──────── Data lines ────────
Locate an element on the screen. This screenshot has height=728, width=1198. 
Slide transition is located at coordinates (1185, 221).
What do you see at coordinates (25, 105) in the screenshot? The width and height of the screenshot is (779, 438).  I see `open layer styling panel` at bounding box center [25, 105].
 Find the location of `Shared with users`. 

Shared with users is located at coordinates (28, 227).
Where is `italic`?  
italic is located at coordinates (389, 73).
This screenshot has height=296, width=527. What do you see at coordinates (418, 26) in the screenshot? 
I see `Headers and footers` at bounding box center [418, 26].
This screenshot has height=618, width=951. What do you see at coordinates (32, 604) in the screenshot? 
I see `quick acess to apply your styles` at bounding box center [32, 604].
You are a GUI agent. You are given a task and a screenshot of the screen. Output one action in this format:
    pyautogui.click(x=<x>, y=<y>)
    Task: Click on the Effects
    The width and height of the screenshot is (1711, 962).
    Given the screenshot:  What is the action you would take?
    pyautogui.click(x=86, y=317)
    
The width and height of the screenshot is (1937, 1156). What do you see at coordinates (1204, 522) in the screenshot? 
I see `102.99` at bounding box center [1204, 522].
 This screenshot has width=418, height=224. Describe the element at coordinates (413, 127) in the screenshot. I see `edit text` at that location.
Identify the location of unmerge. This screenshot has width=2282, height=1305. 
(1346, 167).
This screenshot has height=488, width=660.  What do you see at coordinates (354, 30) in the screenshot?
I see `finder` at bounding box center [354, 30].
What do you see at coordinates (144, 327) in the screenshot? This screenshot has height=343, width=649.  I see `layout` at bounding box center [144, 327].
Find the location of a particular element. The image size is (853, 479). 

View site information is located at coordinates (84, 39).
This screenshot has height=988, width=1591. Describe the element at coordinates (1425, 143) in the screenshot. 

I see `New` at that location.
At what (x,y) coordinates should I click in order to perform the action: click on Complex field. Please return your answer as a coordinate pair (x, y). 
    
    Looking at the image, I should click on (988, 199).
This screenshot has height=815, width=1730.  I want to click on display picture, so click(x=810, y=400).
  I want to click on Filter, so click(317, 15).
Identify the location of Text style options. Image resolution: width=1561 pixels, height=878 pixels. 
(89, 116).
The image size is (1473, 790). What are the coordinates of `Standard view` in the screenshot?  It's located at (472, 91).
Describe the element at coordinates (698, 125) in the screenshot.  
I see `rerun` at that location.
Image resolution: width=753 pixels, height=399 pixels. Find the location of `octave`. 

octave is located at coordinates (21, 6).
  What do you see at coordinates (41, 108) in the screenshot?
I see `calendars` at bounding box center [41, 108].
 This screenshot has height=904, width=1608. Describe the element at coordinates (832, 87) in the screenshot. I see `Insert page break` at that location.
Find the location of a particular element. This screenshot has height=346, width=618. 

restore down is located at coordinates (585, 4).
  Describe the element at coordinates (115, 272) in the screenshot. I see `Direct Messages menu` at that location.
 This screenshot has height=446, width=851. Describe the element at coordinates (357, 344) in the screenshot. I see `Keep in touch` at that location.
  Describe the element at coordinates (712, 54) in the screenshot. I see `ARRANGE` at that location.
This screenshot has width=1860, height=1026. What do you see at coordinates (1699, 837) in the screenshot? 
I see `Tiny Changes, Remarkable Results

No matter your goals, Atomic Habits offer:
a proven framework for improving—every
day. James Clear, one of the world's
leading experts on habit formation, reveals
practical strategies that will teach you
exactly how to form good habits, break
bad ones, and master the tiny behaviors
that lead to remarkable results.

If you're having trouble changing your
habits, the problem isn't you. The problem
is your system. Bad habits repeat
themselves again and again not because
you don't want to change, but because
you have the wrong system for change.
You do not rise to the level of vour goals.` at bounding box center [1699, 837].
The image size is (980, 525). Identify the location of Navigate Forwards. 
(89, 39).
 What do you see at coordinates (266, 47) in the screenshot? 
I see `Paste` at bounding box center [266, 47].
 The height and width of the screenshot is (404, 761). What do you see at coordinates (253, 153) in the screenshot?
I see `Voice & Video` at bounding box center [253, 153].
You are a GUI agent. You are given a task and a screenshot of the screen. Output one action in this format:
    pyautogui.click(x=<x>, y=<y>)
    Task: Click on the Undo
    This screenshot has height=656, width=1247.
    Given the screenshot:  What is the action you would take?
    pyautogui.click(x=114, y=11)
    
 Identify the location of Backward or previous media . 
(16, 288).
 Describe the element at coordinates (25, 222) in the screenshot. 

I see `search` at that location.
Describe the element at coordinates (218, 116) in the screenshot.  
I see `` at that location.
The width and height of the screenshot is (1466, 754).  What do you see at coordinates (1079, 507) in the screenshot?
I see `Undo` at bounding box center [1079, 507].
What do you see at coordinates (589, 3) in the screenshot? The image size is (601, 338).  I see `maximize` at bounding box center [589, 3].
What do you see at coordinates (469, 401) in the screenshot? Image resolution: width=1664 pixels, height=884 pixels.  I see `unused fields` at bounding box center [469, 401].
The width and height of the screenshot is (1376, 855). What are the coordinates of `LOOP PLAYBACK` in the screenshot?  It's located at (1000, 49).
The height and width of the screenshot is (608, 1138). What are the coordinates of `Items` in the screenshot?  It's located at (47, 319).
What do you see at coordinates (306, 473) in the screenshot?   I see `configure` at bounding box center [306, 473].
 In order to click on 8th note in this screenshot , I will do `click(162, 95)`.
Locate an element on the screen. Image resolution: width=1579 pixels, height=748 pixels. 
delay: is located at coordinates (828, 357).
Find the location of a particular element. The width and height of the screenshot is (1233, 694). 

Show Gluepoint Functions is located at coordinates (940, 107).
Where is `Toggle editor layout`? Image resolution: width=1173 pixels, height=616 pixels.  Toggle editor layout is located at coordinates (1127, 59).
────────
### Exercise details:
Copy all of these lines exactly as they appear.

### Worked solution:
Locate an element on the screen. This screenshot has height=728, width=1198. 
Slide transition is located at coordinates (1185, 221).
What do you see at coordinates (25, 105) in the screenshot? The width and height of the screenshot is (779, 438).  I see `open layer styling panel` at bounding box center [25, 105].
 Find the location of `Shared with users`. 

Shared with users is located at coordinates (28, 227).
Where is `italic`?  
italic is located at coordinates (389, 73).
This screenshot has height=296, width=527. What do you see at coordinates (418, 26) in the screenshot? 
I see `Headers and footers` at bounding box center [418, 26].
This screenshot has height=618, width=951. What do you see at coordinates (32, 604) in the screenshot? 
I see `quick acess to apply your styles` at bounding box center [32, 604].
You are a GUI agent. You are given a task and a screenshot of the screen. Output one action in this format:
    pyautogui.click(x=<x>, y=<y>)
    Task: Click on the Effects
    The width and height of the screenshot is (1711, 962).
    Given the screenshot:  What is the action you would take?
    pyautogui.click(x=86, y=317)
    
The width and height of the screenshot is (1937, 1156). What do you see at coordinates (1204, 522) in the screenshot? 
I see `102.99` at bounding box center [1204, 522].
 This screenshot has width=418, height=224. Describe the element at coordinates (413, 127) in the screenshot. I see `edit text` at that location.
Identify the location of unmerge. This screenshot has width=2282, height=1305. 
(1346, 167).
This screenshot has height=488, width=660.  What do you see at coordinates (354, 30) in the screenshot?
I see `finder` at bounding box center [354, 30].
What do you see at coordinates (144, 327) in the screenshot? This screenshot has height=343, width=649.  I see `layout` at bounding box center [144, 327].
Find the location of a particular element. The image size is (853, 479). 

View site information is located at coordinates (84, 39).
This screenshot has height=988, width=1591. Describe the element at coordinates (1425, 143) in the screenshot. 

I see `New` at that location.
At what (x,y) coordinates should I click in order to perform the action: click on Complex field. Please return your answer as a coordinate pair (x, y). 
    
    Looking at the image, I should click on (988, 199).
This screenshot has height=815, width=1730.  I want to click on display picture, so click(x=810, y=400).
  I want to click on Filter, so click(317, 15).
Identify the location of Text style options. Image resolution: width=1561 pixels, height=878 pixels. 
(89, 116).
The image size is (1473, 790). What are the coordinates of `Standard view` in the screenshot?  It's located at (472, 91).
Describe the element at coordinates (698, 125) in the screenshot.  
I see `rerun` at that location.
Image resolution: width=753 pixels, height=399 pixels. Find the location of `octave`. 

octave is located at coordinates (21, 6).
  What do you see at coordinates (41, 108) in the screenshot?
I see `calendars` at bounding box center [41, 108].
 This screenshot has height=904, width=1608. Describe the element at coordinates (832, 87) in the screenshot. I see `Insert page break` at that location.
Find the location of a particular element. This screenshot has height=346, width=618. 

restore down is located at coordinates (585, 4).
  Describe the element at coordinates (115, 272) in the screenshot. I see `Direct Messages menu` at that location.
 This screenshot has height=446, width=851. Describe the element at coordinates (357, 344) in the screenshot. I see `Keep in touch` at that location.
  Describe the element at coordinates (712, 54) in the screenshot. I see `ARRANGE` at that location.
This screenshot has width=1860, height=1026. What do you see at coordinates (1699, 837) in the screenshot? 
I see `Tiny Changes, Remarkable Results

No matter your goals, Atomic Habits offer:
a proven framework for improving—every
day. James Clear, one of the world's
leading experts on habit formation, reveals
practical strategies that will teach you
exactly how to form good habits, break
bad ones, and master the tiny behaviors
that lead to remarkable results.

If you're having trouble changing your
habits, the problem isn't you. The problem
is your system. Bad habits repeat
themselves again and again not because
you don't want to change, but because
you have the wrong system for change.
You do not rise to the level of vour goals.` at bounding box center [1699, 837].
The image size is (980, 525). Identify the location of Navigate Forwards. 
(89, 39).
 What do you see at coordinates (266, 47) in the screenshot? 
I see `Paste` at bounding box center [266, 47].
 The height and width of the screenshot is (404, 761). What do you see at coordinates (253, 153) in the screenshot?
I see `Voice & Video` at bounding box center [253, 153].
You are a GUI agent. You are given a task and a screenshot of the screen. Output one action in this format:
    pyautogui.click(x=<x>, y=<y>)
    Task: Click on the Undo
    This screenshot has height=656, width=1247.
    Given the screenshot:  What is the action you would take?
    pyautogui.click(x=114, y=11)
    
 Identify the location of Backward or previous media . 
(16, 288).
 Describe the element at coordinates (25, 222) in the screenshot. 

I see `search` at that location.
Describe the element at coordinates (218, 116) in the screenshot.  
I see `` at that location.
The width and height of the screenshot is (1466, 754).  What do you see at coordinates (1079, 507) in the screenshot?
I see `Undo` at bounding box center [1079, 507].
What do you see at coordinates (589, 3) in the screenshot? The image size is (601, 338).  I see `maximize` at bounding box center [589, 3].
What do you see at coordinates (469, 401) in the screenshot? Image resolution: width=1664 pixels, height=884 pixels.  I see `unused fields` at bounding box center [469, 401].
The width and height of the screenshot is (1376, 855). What are the coordinates of `LOOP PLAYBACK` in the screenshot?  It's located at (1000, 49).
The height and width of the screenshot is (608, 1138). What are the coordinates of `Items` in the screenshot?  It's located at (47, 319).
What do you see at coordinates (306, 473) in the screenshot?   I see `configure` at bounding box center [306, 473].
 In order to click on 8th note in this screenshot , I will do `click(162, 95)`.
Locate an element on the screen. Image resolution: width=1579 pixels, height=748 pixels. 
delay: is located at coordinates (828, 357).
Find the location of a particular element. The width and height of the screenshot is (1233, 694). 

Show Gluepoint Functions is located at coordinates (940, 107).
Where is `Toggle editor layout`? Image resolution: width=1173 pixels, height=616 pixels.  Toggle editor layout is located at coordinates (1127, 59).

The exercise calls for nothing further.